Content-Transfer-Encoding: quoted-printable
Archived-At: <https://mailarchive.ietf.org/arch/msg/openpgp/u6ZdubpZubjAlerB7WgNzhnXDko>
Subject: Re: [openpgp] text signatures
X-BeenThere: openpgp@ietf.org
X-Mailman-Version: 2.1.39
Precedence: list
List-Id: "Ongoing discussion of OpenPGP issues." <openpgp.ietf.org>
List-Unsubscribe: <https://www.ietf.org/mailman/options/openpgp>, <mailto:openpgp-request@ietf.org?subject=unsubscribe>
List-Archive: <https://mailarchive.ietf.org/arch/browse/openpgp/>
List-Post: <mailto:openpgp@ietf.org>
List-Help: <mailto:openpgp-request@ietf.org?subject=help>
List-Subscribe: <https://www.ietf.org/mailman/listinfo/openpgp>, <mailto:openpgp-request@ietf.org?subject=subscribe>
X-List-Received-Date: Fri, 02 Dec 2022 18:15:36 -0000

Hey Neal,

> My understanding of the current text in 5.2.4. is that the signing and
> verification routines have to do the conversion to UTF-8 on the fly,
> i.e., the signed data may not actually be encoded with UTF-8, and the
> converted data is not necessarily emitted. That, of course, implies
> that the implementation somehow knows the correct encoding, which I
> don't think is always true.

The intention of this change was not to introduce a conversion between
different encodings when computing signatures. IMO it should either have
happened earlier, or the implementation should use type=binary, instead.
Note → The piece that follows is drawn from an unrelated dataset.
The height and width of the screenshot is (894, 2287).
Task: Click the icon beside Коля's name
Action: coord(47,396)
RFC 4880 already says that:

   Unless otherwise specified, the character set for text is the UTF-8
   [RFC3629] encoding of Unicode [ISO10646].

so - the original change was just trying to clarify that at this point,
the string (conceptually an array of Unicode code points, say) needs to
be encoded to UTF-8 bytes when hashing it.
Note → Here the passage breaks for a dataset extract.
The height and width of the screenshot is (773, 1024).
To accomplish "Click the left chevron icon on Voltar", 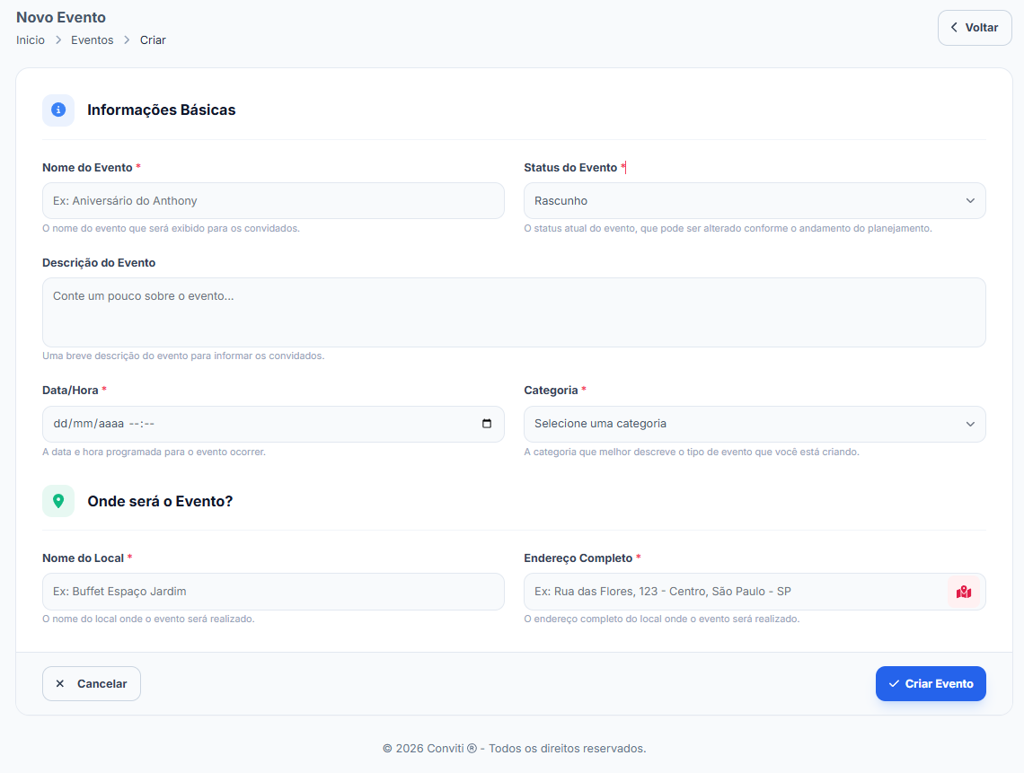I will point(954,28).
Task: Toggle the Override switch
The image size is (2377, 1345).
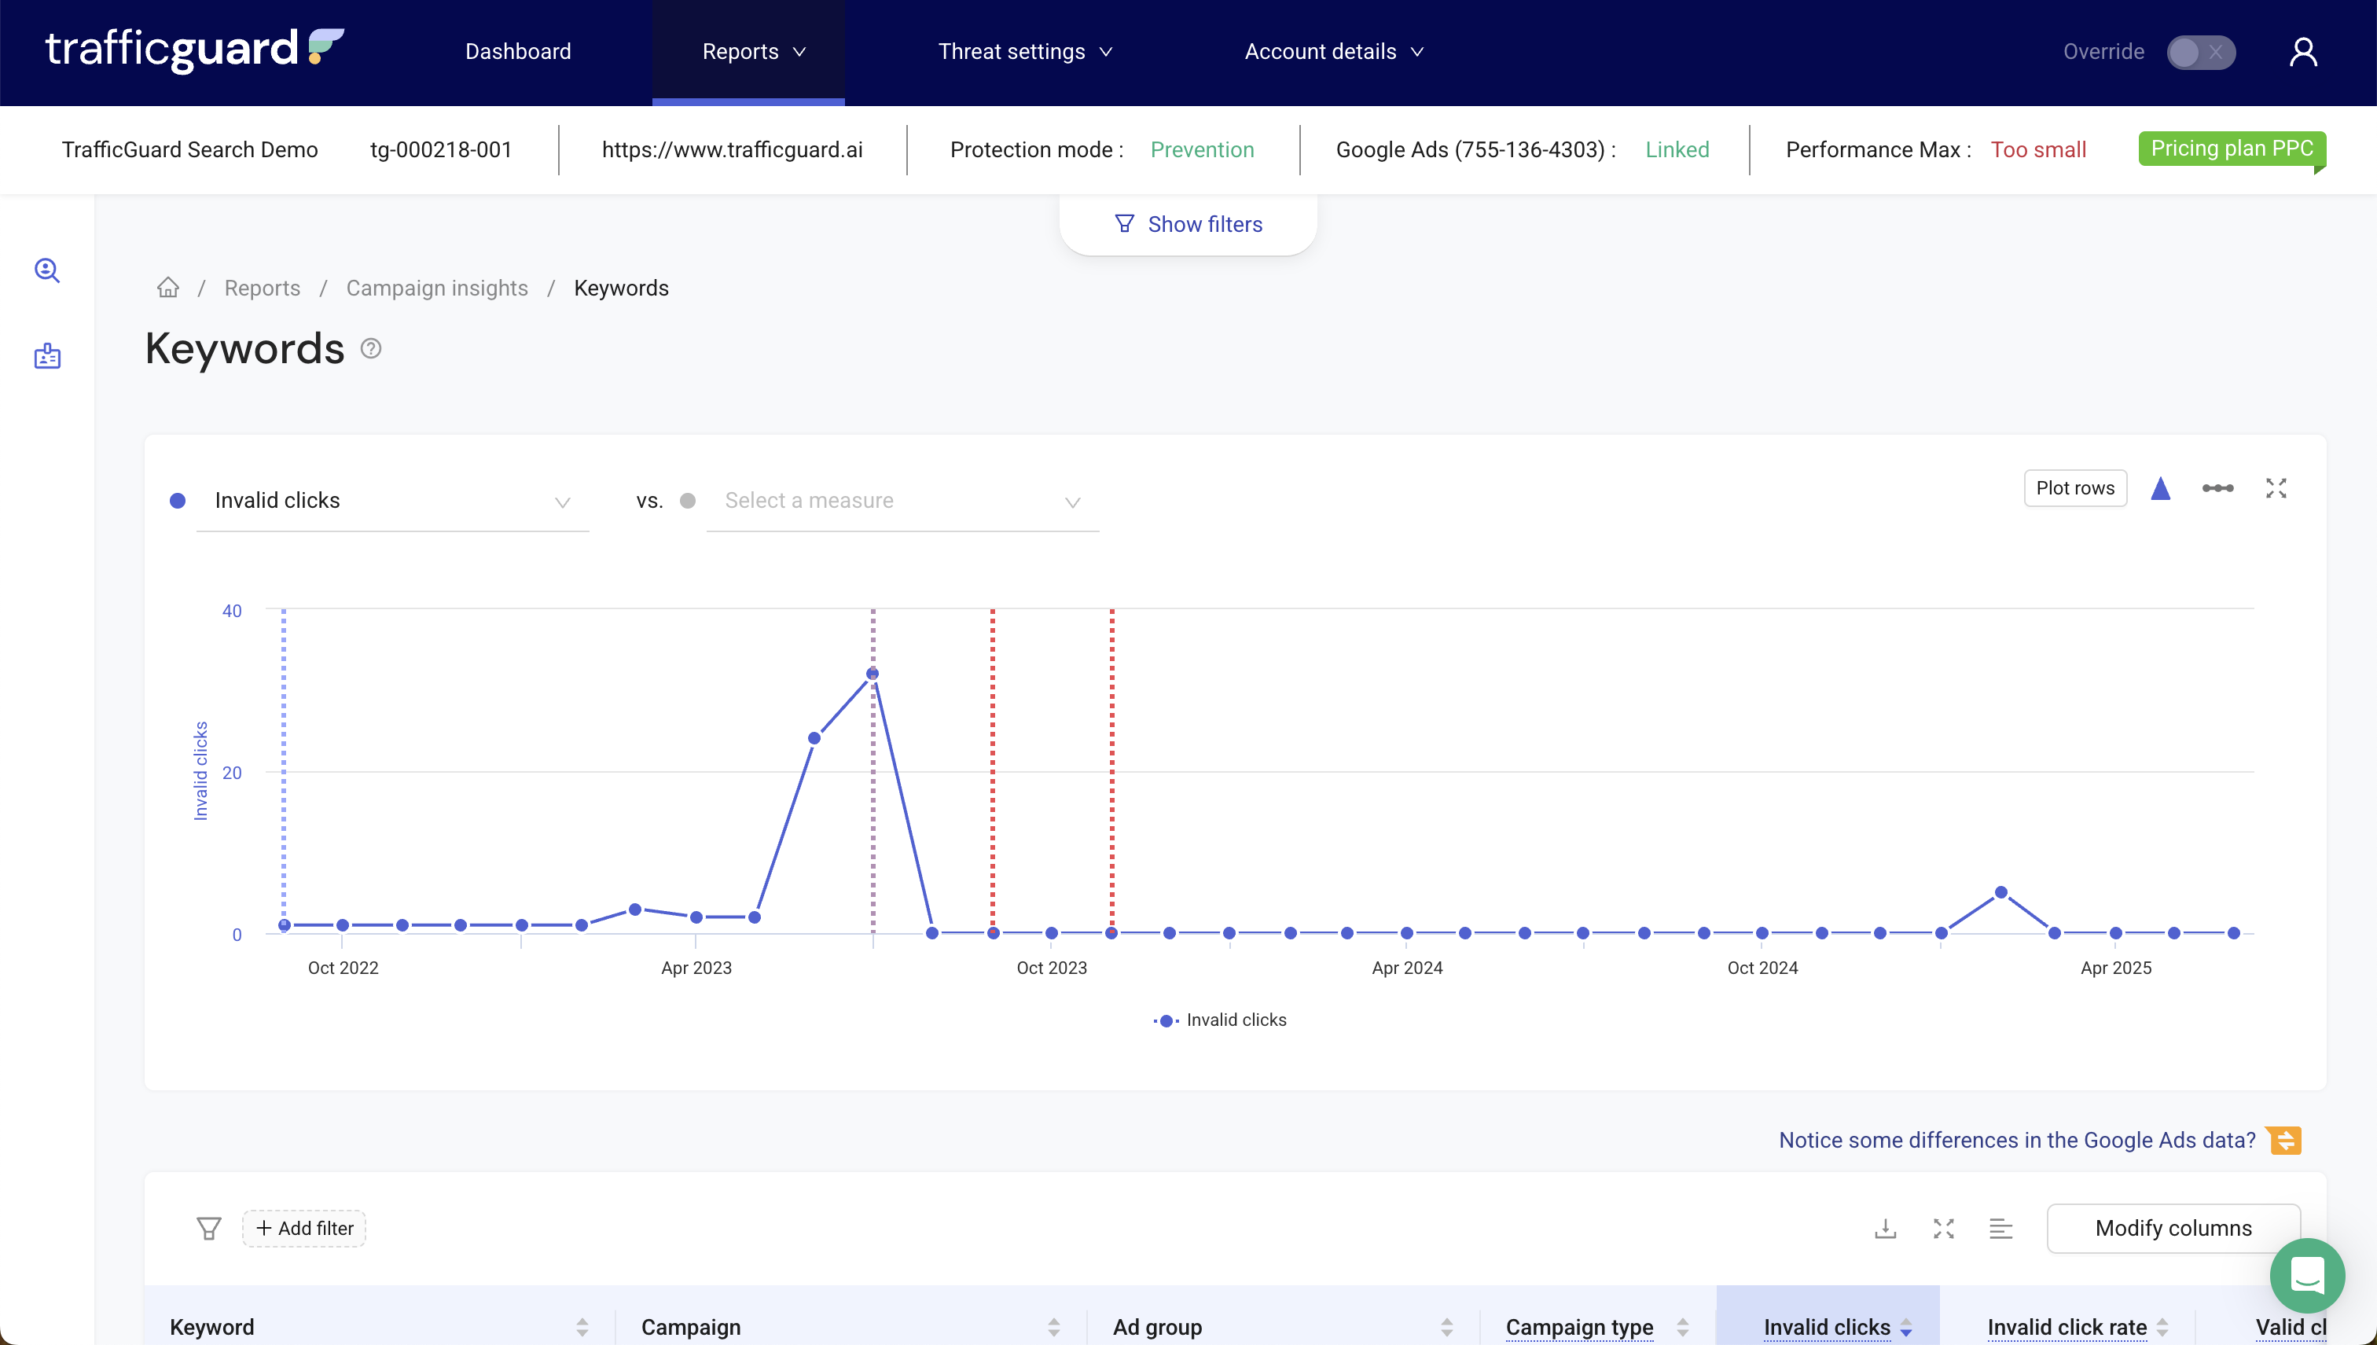Action: (x=2201, y=52)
In implementations / programming languages whose string type represents
an array of Unicode code points, this seems obvious. In implementations
/ languages whose string type is just an array of bytes, less so. Worse,
existing such implementations have taken (non-UTF-8) strings and used
them here, violating RFC4480.

But, I think the intended fix here is not to introduce a conversion step
during signing, rather, implementations should either do so much earlier
(and also emit the converted UTF-8-encoded string in the literal data
packet, if any), or even require the application to only pass Unicode
strings, or in case it's passed binary or a string of unknown encoding
(if that's possible in the used programming language), generate a
signature with type=binary.

Particularly for detached signatures, this is important because if the
(non-UTF-8) text is transmitted separately from the signature, it won't
verify if we convert it during signing but not verification, so I think
it's better to just consider it as opaque bytes.
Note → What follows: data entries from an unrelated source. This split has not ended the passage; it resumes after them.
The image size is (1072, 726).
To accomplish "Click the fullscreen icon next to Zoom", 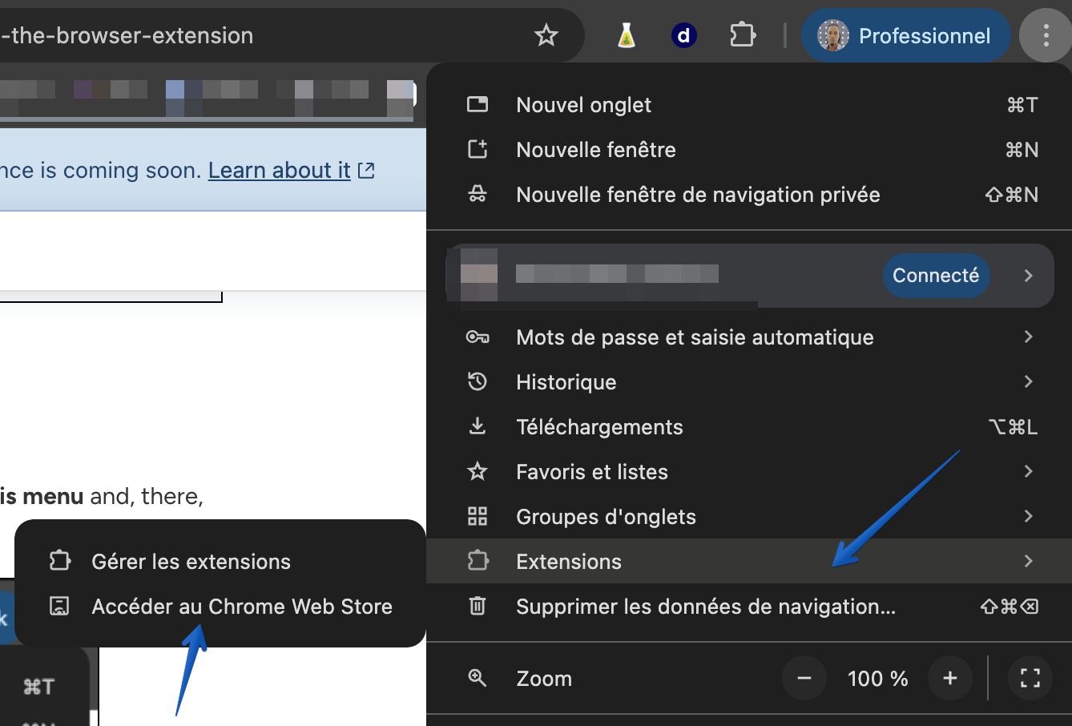I will pos(1030,678).
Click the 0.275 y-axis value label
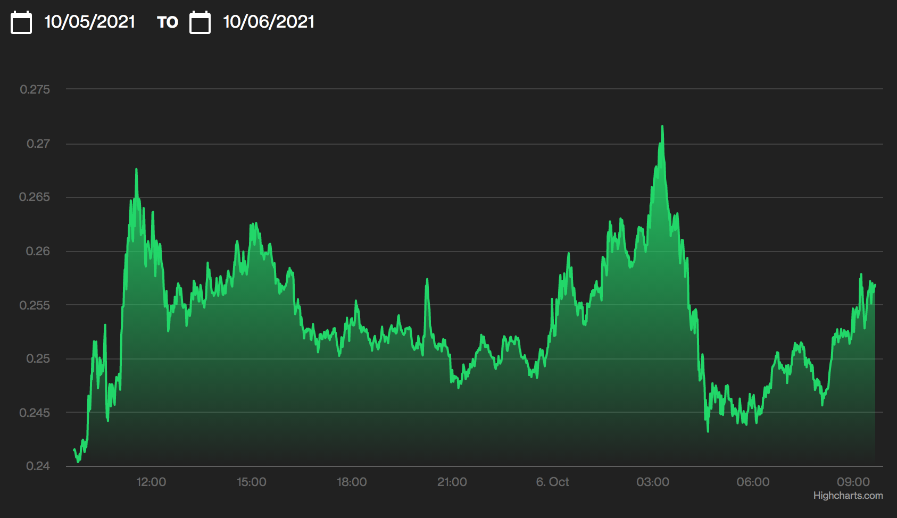Screen dimensions: 897x518 coord(35,89)
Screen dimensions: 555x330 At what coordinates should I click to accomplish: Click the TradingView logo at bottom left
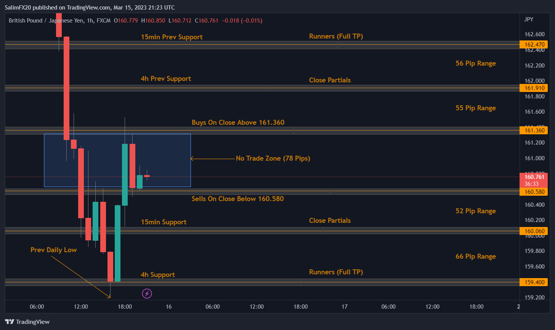27,322
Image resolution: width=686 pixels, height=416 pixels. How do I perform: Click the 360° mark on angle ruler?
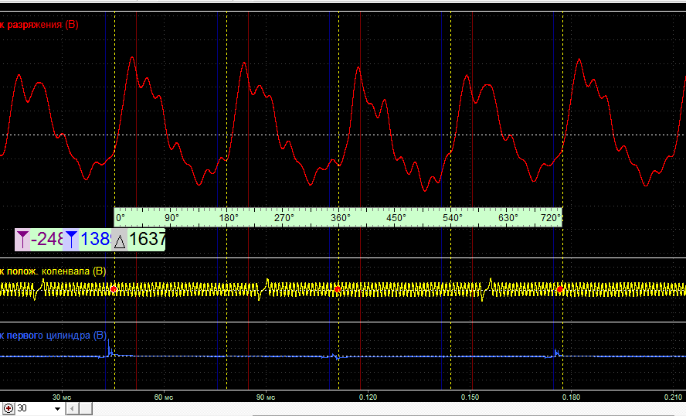point(341,217)
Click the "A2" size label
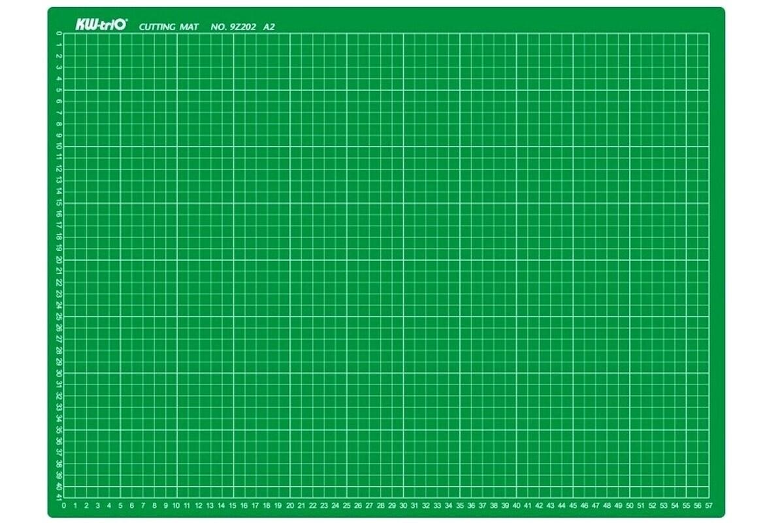Image resolution: width=784 pixels, height=523 pixels. point(269,27)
> Perhaps the change to how signatures are computed in 5.2.4 should only
> apply to v5 signatures, since it represents a change in semantics.

The above seems like backwards-compatible guidance, so I don't think we
really need to restrict this to v5 signatures?

> Would it make sense to add a warning to the text that older software
> may not have performed the encoding when hashing the signature data?

Yeah, we could add a warning that older software may have signed
non-UTF-8-encoded data as type=text, indeed.

> Then, for historical v3 and v4 signatures, an OpenPGP implementation
> could create two hash contexts, one where only line ending
> normalization is performed, and another where both line ending and
> UTF-8 conversions are performed?

This shouldn't be needed, even to verify non-conformant signatures out
there, I believe it should be sufficient to always take the signed data
as-is, perform line ending normalization on it, and verify that. The
only thing to keep in mind is that since it might not be UTF-8 encoded
text, it's best to do the line ending normalization in terms of bytes
(i.e. convert lone 0x0A to 0x0D 0x0A). For spec-conform signatures, you
can instead operate on it as a unicode string (i.e. convert \n to \r\n).

> I'd be for requiring that text signatures (signature type 0x1) made by
> v5 key be over UTF-8 data. Otherwise, they should be considered
> invalid.

Yeah, I agree.

Best,
Daniel